The RxT solves this by changing how it handles conversations. Instead of re-reading everything each time, it treats each turn as a separate event and uses a dedicated 'short-term memory' system to keep track of what’s been said. It quickly generates a response and *then* updates its memory in the background. This separation means the model doesn't need to re-process the whole conversation for every response, reducing the computational load from growing with the square of the conversation length to growing linearly with it.

Why it matters?

This is important because it makes truly real-time, stateful conversations possible. 'Stateful' means the AI remembers what you've said previously.
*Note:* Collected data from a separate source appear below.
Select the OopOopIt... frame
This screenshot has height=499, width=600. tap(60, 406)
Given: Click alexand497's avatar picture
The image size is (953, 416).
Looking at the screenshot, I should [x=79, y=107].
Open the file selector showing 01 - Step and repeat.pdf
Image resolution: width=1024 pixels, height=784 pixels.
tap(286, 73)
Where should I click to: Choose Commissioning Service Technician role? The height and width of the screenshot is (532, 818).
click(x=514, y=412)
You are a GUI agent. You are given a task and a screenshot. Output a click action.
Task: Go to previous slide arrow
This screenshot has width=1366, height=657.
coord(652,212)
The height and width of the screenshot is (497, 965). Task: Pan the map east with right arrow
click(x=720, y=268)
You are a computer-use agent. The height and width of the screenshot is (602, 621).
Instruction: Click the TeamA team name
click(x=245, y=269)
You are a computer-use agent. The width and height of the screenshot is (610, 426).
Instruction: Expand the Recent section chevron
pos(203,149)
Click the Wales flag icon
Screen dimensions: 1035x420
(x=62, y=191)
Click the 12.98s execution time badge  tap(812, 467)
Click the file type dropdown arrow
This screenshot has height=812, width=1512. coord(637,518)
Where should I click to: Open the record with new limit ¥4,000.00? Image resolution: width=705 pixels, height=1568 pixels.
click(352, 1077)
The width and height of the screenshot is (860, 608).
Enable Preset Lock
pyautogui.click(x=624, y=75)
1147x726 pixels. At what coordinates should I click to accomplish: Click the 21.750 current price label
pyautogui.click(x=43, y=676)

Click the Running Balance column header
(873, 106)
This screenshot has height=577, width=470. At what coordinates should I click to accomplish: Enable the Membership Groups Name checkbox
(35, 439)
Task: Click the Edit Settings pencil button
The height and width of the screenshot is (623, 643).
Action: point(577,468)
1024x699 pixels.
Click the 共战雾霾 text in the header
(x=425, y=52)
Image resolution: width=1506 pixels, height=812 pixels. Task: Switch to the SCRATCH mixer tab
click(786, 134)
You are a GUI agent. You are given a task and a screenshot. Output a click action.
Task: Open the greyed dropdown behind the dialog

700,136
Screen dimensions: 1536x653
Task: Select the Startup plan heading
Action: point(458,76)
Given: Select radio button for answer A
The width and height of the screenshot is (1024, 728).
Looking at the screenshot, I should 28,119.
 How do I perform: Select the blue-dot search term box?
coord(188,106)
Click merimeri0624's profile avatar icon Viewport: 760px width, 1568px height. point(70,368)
By making these conversations faster and cheaper, the RxT opens the door to more practical and engaging AI assistants that can handle complex, extended dialogues without becoming sluggish or prohibitively expensive.

Abstract

The Transformer architecture has become the de facto standard for Large Language Models (LLMs), demonstrating remarkable capabilities in language understanding and generation. However, its application in conversational AI is fundamentally constrained by its stateless nature and the quadratic computational complexity (O(L^2)) with respect to sequence length L. Current models emulate memory by reprocessing an ever-expanding conversation history with each turn, leading to prohibitive costs and latency in long dialogues. This paper introduces the Reactive Transformer (RxT), a novel architecture designed to overcome these limitations by shifting from a data-driven to an event-driven paradigm. RxT processes each conversational turn as a discrete event in real-time, maintaining context in an integrated, fixed-size Short-Term Memory (STM) system. The architecture features a distinct operational cycle where a generator-decoder produces a response based on the current query and the previous memory state, after which a memory-encoder and a dedicated Memory Attention network asynchronously update the STM with a representation of the complete interaction. This design fundamentally alters the scaling dynamics, reducing the total user-facing cost of a conversation from quadratic (O(N^2 cdot T)) to linear (O(N cdot T)) with respect to the number of interactions N. By decoupling response generation from memory updates, RxT achieves low latency, enabling truly real-time, stateful, and economically viable long-form conversations. We validated our architecture with a series of proof-of-concept experiments on synthetic data, demonstrating superior performance and constant-time inference latency compared to a baseline stateless model of comparable size.